Extracted records
◇ ◇ ◇

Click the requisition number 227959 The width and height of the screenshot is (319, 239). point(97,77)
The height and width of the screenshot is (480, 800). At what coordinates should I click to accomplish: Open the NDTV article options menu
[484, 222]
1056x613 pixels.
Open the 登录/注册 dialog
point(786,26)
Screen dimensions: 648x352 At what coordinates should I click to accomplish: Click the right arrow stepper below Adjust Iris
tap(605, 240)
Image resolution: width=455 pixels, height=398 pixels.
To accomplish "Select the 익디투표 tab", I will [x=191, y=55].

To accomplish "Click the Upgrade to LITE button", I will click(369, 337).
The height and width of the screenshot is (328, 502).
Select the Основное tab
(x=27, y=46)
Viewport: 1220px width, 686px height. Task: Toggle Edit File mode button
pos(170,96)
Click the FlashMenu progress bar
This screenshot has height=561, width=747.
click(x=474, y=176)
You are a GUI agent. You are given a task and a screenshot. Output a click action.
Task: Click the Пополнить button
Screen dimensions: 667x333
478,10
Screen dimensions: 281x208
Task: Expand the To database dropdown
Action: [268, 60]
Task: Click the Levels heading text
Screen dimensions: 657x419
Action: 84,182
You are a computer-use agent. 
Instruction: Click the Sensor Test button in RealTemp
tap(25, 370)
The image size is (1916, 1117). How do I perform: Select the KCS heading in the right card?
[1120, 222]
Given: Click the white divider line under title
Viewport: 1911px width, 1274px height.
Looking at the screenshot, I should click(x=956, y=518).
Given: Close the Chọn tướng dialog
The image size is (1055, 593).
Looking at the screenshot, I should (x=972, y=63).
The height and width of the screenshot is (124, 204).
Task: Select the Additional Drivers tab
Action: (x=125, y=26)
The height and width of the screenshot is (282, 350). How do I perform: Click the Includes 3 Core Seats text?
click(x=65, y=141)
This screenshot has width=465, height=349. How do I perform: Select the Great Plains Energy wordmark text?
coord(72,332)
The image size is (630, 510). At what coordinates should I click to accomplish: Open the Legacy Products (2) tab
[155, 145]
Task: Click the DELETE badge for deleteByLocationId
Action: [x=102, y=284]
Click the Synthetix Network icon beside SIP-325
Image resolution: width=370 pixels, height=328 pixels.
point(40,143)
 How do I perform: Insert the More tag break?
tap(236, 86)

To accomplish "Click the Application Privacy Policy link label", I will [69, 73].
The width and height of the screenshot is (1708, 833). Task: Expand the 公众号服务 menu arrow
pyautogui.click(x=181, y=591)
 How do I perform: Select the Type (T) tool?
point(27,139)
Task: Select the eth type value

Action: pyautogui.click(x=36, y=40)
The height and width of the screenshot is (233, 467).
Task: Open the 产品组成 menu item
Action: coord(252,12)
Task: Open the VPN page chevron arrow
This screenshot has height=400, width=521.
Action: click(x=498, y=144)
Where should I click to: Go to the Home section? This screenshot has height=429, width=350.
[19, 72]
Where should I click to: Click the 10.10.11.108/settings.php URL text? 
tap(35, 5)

◇ ◇ ◇

Output the material above, all of it, exactly.

Task answer
Click the requisition number 227959 The width and height of the screenshot is (319, 239). point(97,77)
The height and width of the screenshot is (480, 800). At what coordinates should I click to accomplish: Open the NDTV article options menu
[484, 222]
1056x613 pixels.
Open the 登录/注册 dialog
point(786,26)
Screen dimensions: 648x352 At what coordinates should I click to accomplish: Click the right arrow stepper below Adjust Iris
tap(605, 240)
Image resolution: width=455 pixels, height=398 pixels.
To accomplish "Select the 익디투표 tab", I will [x=191, y=55].

To accomplish "Click the Upgrade to LITE button", I will click(369, 337).
The height and width of the screenshot is (328, 502).
Select the Основное tab
(x=27, y=46)
Viewport: 1220px width, 686px height. Task: Toggle Edit File mode button
pos(170,96)
Click the FlashMenu progress bar
This screenshot has height=561, width=747.
click(x=474, y=176)
You are a GUI agent. You are given a task and a screenshot. Output a click action.
Task: Click the Пополнить button
Screen dimensions: 667x333
478,10
Screen dimensions: 281x208
Task: Expand the To database dropdown
Action: [268, 60]
Task: Click the Levels heading text
Screen dimensions: 657x419
Action: 84,182
You are a computer-use agent. 
Instruction: Click the Sensor Test button in RealTemp
tap(25, 370)
The image size is (1916, 1117). How do I perform: Select the KCS heading in the right card?
[1120, 222]
Given: Click the white divider line under title
Viewport: 1911px width, 1274px height.
Looking at the screenshot, I should click(x=956, y=518).
Given: Close the Chọn tướng dialog
The image size is (1055, 593).
Looking at the screenshot, I should (x=972, y=63).
The height and width of the screenshot is (124, 204).
Task: Select the Additional Drivers tab
Action: (x=125, y=26)
The height and width of the screenshot is (282, 350). How do I perform: Click the Includes 3 Core Seats text?
click(x=65, y=141)
This screenshot has width=465, height=349. How do I perform: Select the Great Plains Energy wordmark text?
coord(72,332)
The image size is (630, 510). At what coordinates should I click to accomplish: Open the Legacy Products (2) tab
[155, 145]
Task: Click the DELETE badge for deleteByLocationId
Action: [x=102, y=284]
Click the Synthetix Network icon beside SIP-325
Image resolution: width=370 pixels, height=328 pixels.
point(40,143)
 How do I perform: Insert the More tag break?
tap(236, 86)

To accomplish "Click the Application Privacy Policy link label", I will [69, 73].
The width and height of the screenshot is (1708, 833). Task: Expand the 公众号服务 menu arrow
pyautogui.click(x=181, y=591)
 How do I perform: Select the Type (T) tool?
point(27,139)
Task: Select the eth type value

Action: pyautogui.click(x=36, y=40)
The height and width of the screenshot is (233, 467).
Task: Open the 产品组成 menu item
Action: coord(252,12)
Task: Open the VPN page chevron arrow
This screenshot has height=400, width=521.
Action: click(x=498, y=144)
Where should I click to: Go to the Home section? This screenshot has height=429, width=350.
[19, 72]
Where should I click to: Click the 10.10.11.108/settings.php URL text? 
tap(35, 5)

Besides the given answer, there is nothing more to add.